Corporate Acquisitions/Corporate Reorganization

  • Acting as chairman of third party committee established as a measure for avoiding conflict of interest, prepared written opinions during deals on the takeover and delisting of Hitachi Kokusai Electric Inc. by KKR etc.
  • Acting as legal counsel of Misawa Homes Co., Ltd., offered legal advice in deal by Toyota Housing Corporation to make Misawa Homes its subsidiary through takeover and a capital increase through third-party allotment.
  • Acting as legal counsel of Nippon Gas Co., Ltd., offered advice in deal by Nippon Gas to make 4 companies, including its listed subsidiaries, its wholly-owned subsidiaries through a share transfer.
  • Provided third-party written opinion during deal by Yahoo Japan Corporation as part of its capital policy to acquire treasury shares from its parent company Softbank Group Corp. through share repurchase.

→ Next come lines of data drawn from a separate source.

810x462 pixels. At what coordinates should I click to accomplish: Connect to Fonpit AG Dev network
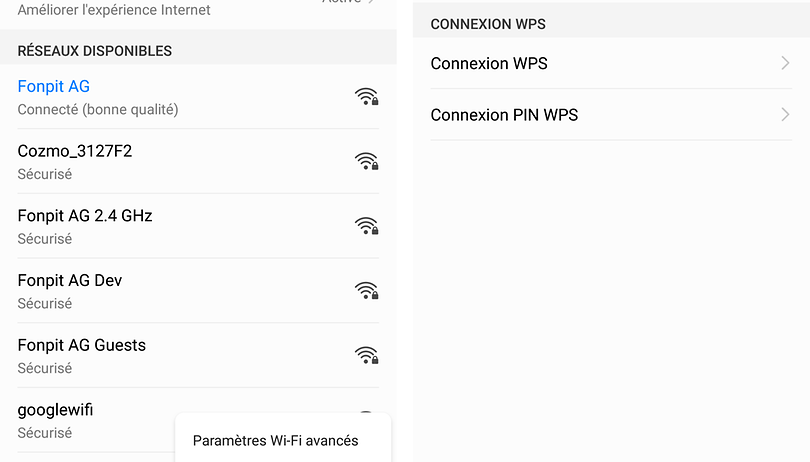tap(198, 290)
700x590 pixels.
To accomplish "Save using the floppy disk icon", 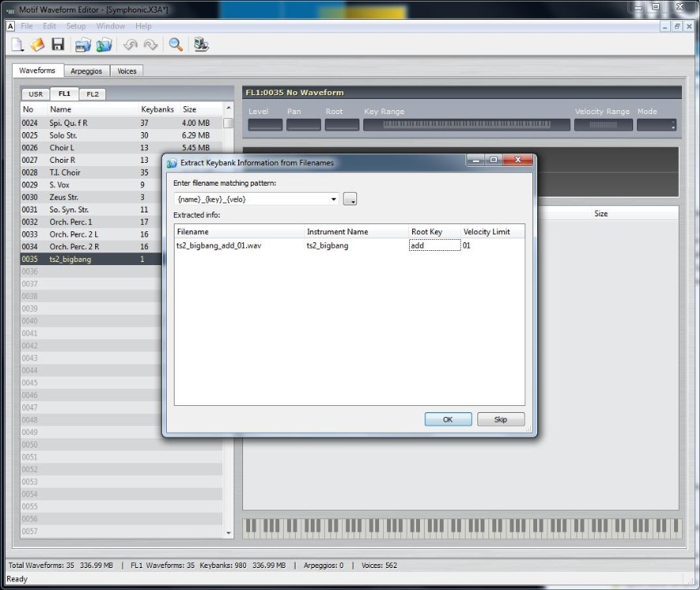I will point(58,45).
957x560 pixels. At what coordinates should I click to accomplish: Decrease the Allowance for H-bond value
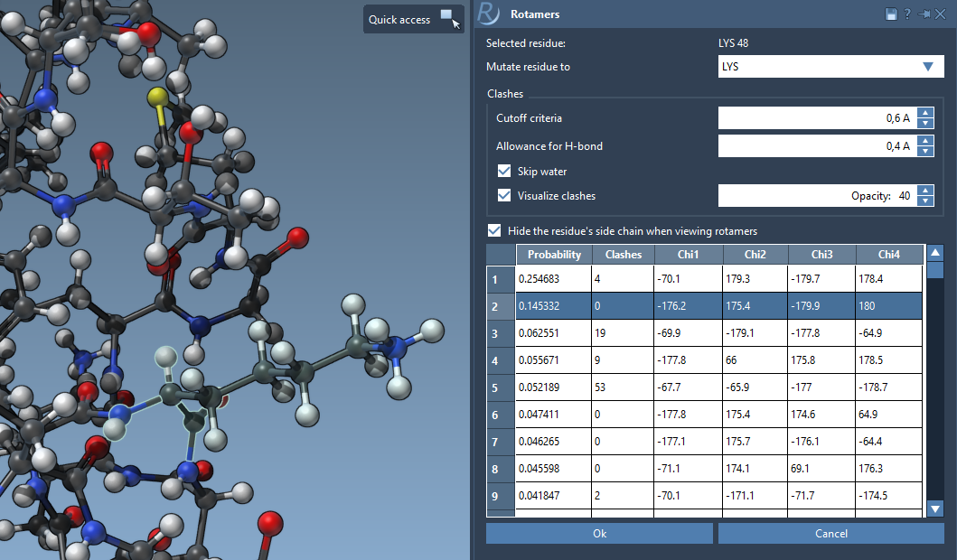925,151
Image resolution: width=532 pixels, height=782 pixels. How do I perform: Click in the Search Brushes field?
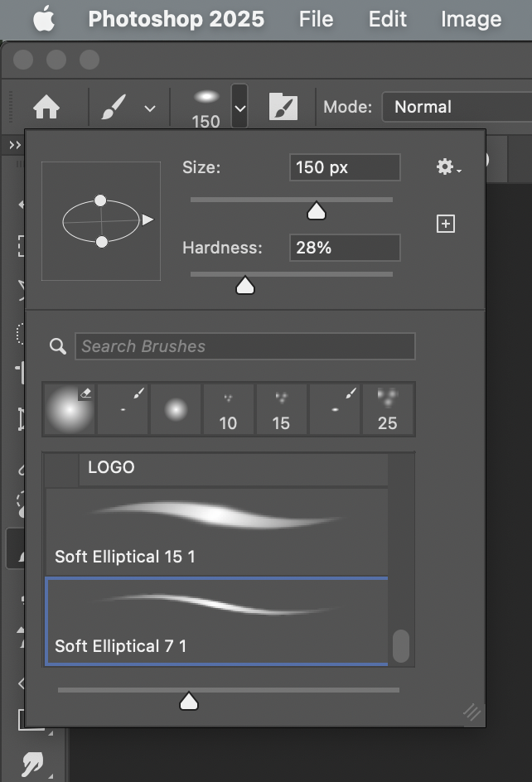244,346
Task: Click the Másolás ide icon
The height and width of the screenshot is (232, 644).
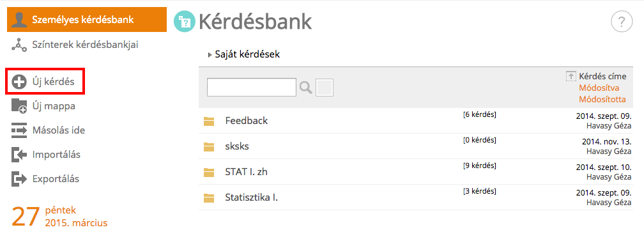Action: pyautogui.click(x=19, y=130)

  • Offered legal advice to companies to be acquired and acquiring parties in MBO deal (Aucnet Inc., HoriPro Inc., Tachihi Kigyo Kabushiki Kaisha, etc.), MEBO deal, and deal to acquire as a wholly-owned subsidiary.
  • Counsel to a foreign-invested worker dispatching company, conducted due diligence investigation, and prepared and negotiated contracts in an acquisition of a Japanese worker dispatching company.

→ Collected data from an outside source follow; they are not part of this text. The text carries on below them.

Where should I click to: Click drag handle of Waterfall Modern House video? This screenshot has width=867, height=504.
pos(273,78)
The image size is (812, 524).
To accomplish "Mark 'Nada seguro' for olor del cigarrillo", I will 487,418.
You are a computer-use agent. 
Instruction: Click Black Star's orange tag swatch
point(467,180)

  • Acting as legal counsel to an electric company, conducted due diligence investigation, and prepared and negotiated contracts in an acquisition of a geothermal power plant by the electric company using the methods of merger, business transfer, 100% capital increase/decrease, and a debt equity swap.
  • Offered legal advice during the group reorganization of a financial institution.

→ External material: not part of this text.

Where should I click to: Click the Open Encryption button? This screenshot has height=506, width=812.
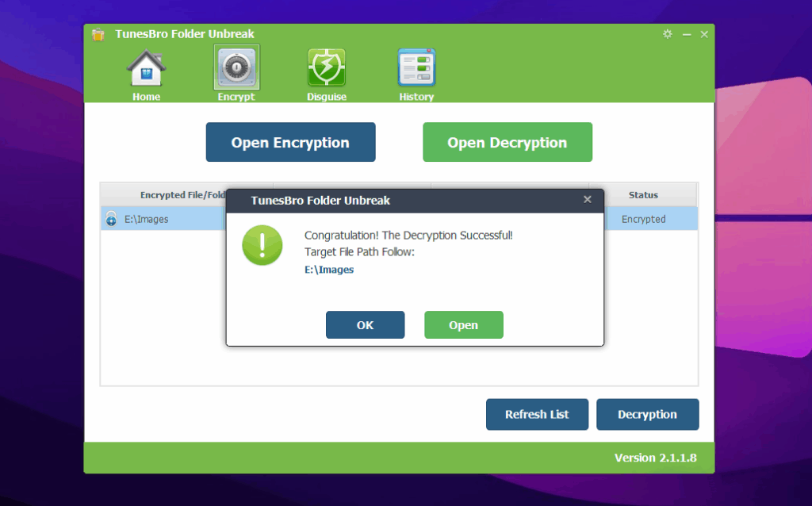(290, 143)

  • Numerous other cases of mergers, company splits, share transfers, business transfers, capital and business tie-ups, and joint venture establishment/dissolution (both domestic and overseas).

Corporate Governance

  • Proxy fights, special shareholder response measures, and shareholders meeting response measures during both times of non-incident and contingencies.
  • Response to the Corporate Governance Code, including remuneration design for officers, optional remuneration and nomination committees, plans for succession, and self-evaluation of Boards of Directors.
  • Institutional design/transition.